[Opening EXCERPT PROVIDED section]

The Rev. Sara Cosca-Warfield

Scripture: John 3:1-17


If you hang around me long enough, you’ll eventually hear me boldly proclaim that the Enlightenment ruined everything. Because, yes, it is a statement I make pretty regularly.


For those of you a few years away from your most recent history class, the Enlightenment, or the Age of Reason, was a time from the 17th to the 19th centuries when particularly Europeans started to prioritize thinking over emotions, proving things scientifically over believing things because the Church said so.


And I’m not saying those things are inherently bad. They’re not. The Enlightenment started partly as a response to the Church claiming more and more worldly power for itself. Through “divinely appointed” monarchs. Through huge and devastating wars. In the 17th century, eight million people died in Europe during the Thirty Years War, which was basically a fight between Catholics and Protestants—which was a war over whose belief was “correct,” which means it was also a war to establish which side would have political power.

[Closing EXCERPT PROVIDED section]

YOUR TASKS.
1. Retype word for word the part of the sermon above that begins with the words containing "For those of" and ends with "have political power.".
2. Write the next part of the sermon on the Enlightenment, starting after its final sentence.

[Opening DATA EXCERPT section]

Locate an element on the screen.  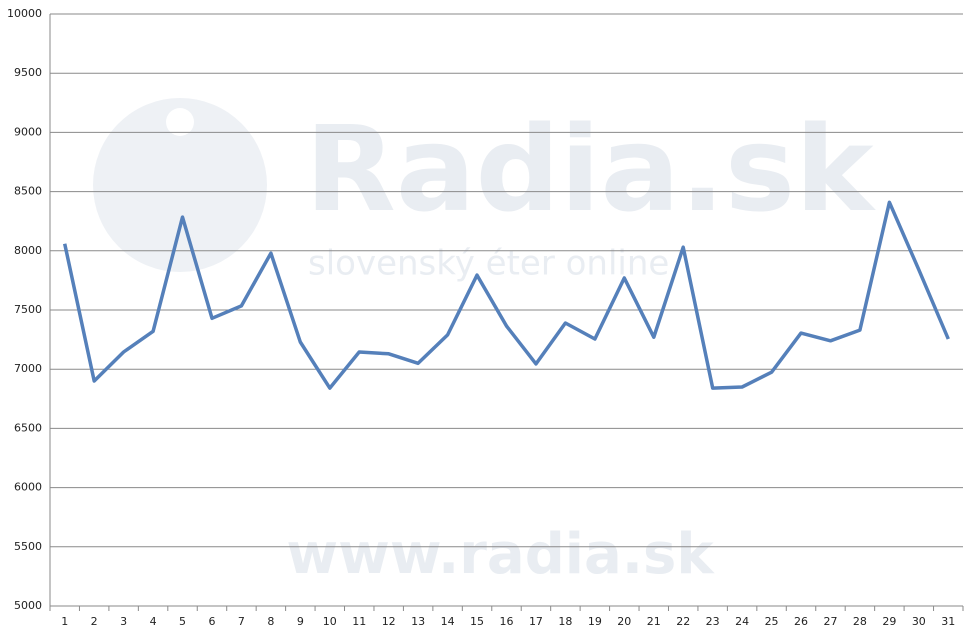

[Closing DATA EXCERPT section]

ANSWERS BY ITEM NUMBER.
1.
For those of you a few years away from your most recent history class, the Enlightenment, or the Age of Reason, was a time from the 17th to the 19th centuries when particularly Europeans started to prioritize thinking over emotions, proving things scientifically over believing things because the Church said so.


And I’m not saying those things are inherently bad. They’re not. The Enlightenment started partly as a response to the Church claiming more and more worldly power for itself. Through “divinely appointed” monarchs. Through huge and devastating wars. In the 17th century, eight million people died in Europe during the Thirty Years War, which was basically a fight between Catholics and Protestants—which was a war over whose belief was “correct,” which means it was also a war to establish which side would have political power.

2.
People were kind of sick of the Church using religion as a bludgeon. They started to associate the rituals and sacraments of the church with the power it sought. They started holding the mystery of faith responsible for the hardship around them.


So the people, the thinkers, the philosophers of that time started looking for certainty, for fact, for capital-R Reason where they once turned to the mystery of God. Only what could be experienced, observed, and measured was “real.” Only what could be scientifically proven was “true.” Faith failed those tests.


But obviously Christianity didn’t go away. The Catholic Church as an institution doubled down on orthodoxy to counter Enlightenment thought. “This is what you’re supposed to believe because we said so.”


But the Protestants did a few different things.


The Deists accepted that God existed but that they didn’t need the Bible to understand God. Thomas Jefferson created his own Bible in which he cut out everything but the Gospels and then cut anything supernatural out of those—the miracles, angels, the resurrection. We see these legacies lived out in religious humanism and Unitarian Universalism.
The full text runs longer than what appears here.